We are about to use page_frag_alloc_*() API to not just
allocate memory for skb->data, but also use them to do
the memory allocation for skb frag too. Currently the
implementation of page_frag in mm subsystem is running
the offset as a countdown rather than count-up value,
there may have several advantages to that as mentioned
in [1], but it may have some disadvantages, for example,
it may disable skb frag coalescing and more correct cache
prefetching
We have a trade-off to make in order to have a unified
implementation and API for page_frag, so use a initial zero
offset in this patch, and the following patch will try to
make some optimization to avoid the disadvantages as much
as possible.
1. https://lore.kernel.org/all/f4abe71b3439b39d17a6fb2d410180f367cadf5c.camel@gmail.com/
CC: Alexander Duyck <alexander.duyck@gmail.com>
CC: Andrew Morton <akpm@linux-foundation.org>
CC: Linux-MM <linux-mm@kvack.org>
Signed-off-by: Yunsheng Lin <linyunsheng@huawei.com>
Reviewed-by: Alexander Duyck <alexanderduyck@fb.com>
---
mm/page_frag_cache.c | 46 ++++++++++++++++++++++----------------------
1 file changed, 23 insertions(+), 23 deletions(-)

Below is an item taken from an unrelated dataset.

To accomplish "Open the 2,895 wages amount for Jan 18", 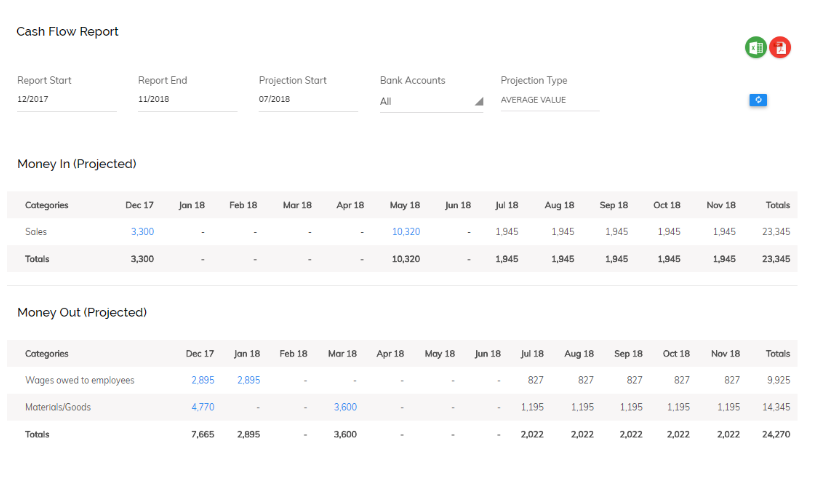I will 248,380.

diff --git a/mm/page_frag_cache.c b/mm/page_frag_cache.c
index 609a485cd02a..4c8e04379cb3 100644
--- a/mm/page_frag_cache.c
+++ b/mm/page_frag_cache.c
@@ -63,9 +63,13 @@ void *__page_frag_alloc_align(struct page_frag_cache *nc,
unsigned int fragsz, gfp_t gfp_mask,
unsigned int align_mask)
{
+#if (PAGE_SIZE < PAGE_FRAG_CACHE_MAX_SIZE)
+ unsigned int size = nc->size;
+#else
unsigned int size = PAGE_SIZE;
+#endif
+ unsigned int offset;
struct page *page;
- int offset;
if (unlikely(!nc->va)) {
refill:
@@ -85,11 +89,24 @@ void *__page_frag_alloc_align(struct page_frag_cache *nc,
/* reset page count bias and offset to start of new frag */
nc->pfmemalloc = page_is_pfmemalloc(page);
nc->pagecnt_bias = PAGE_FRAG_CACHE_MAX_SIZE + 1;
- nc->offset = size;
+ nc->offset = 0;
}
- offset = nc->offset - fragsz;
- if (unlikely(offset < 0)) {
+ offset = __ALIGN_KERNEL_MASK(nc->offset, ~align_mask);
+ if (unlikely(offset + fragsz > size)) {
+ if (unlikely(fragsz > PAGE_SIZE)) {
+ /*
+ * The caller is trying to allocate a fragment
+ * with fragsz > PAGE_SIZE but the cache isn't big
+ * enough to satisfy the request, this may
+ * happen in low memory conditions.
+ * We don't release the cache page because
+ * it could make memory pressure worse
+ * so we simply return NULL here.
+ */
+ return NULL;
+ }
+
page = virt_to_page(nc->va);
if (!page_ref_sub_and_test(page, nc->pagecnt_bias))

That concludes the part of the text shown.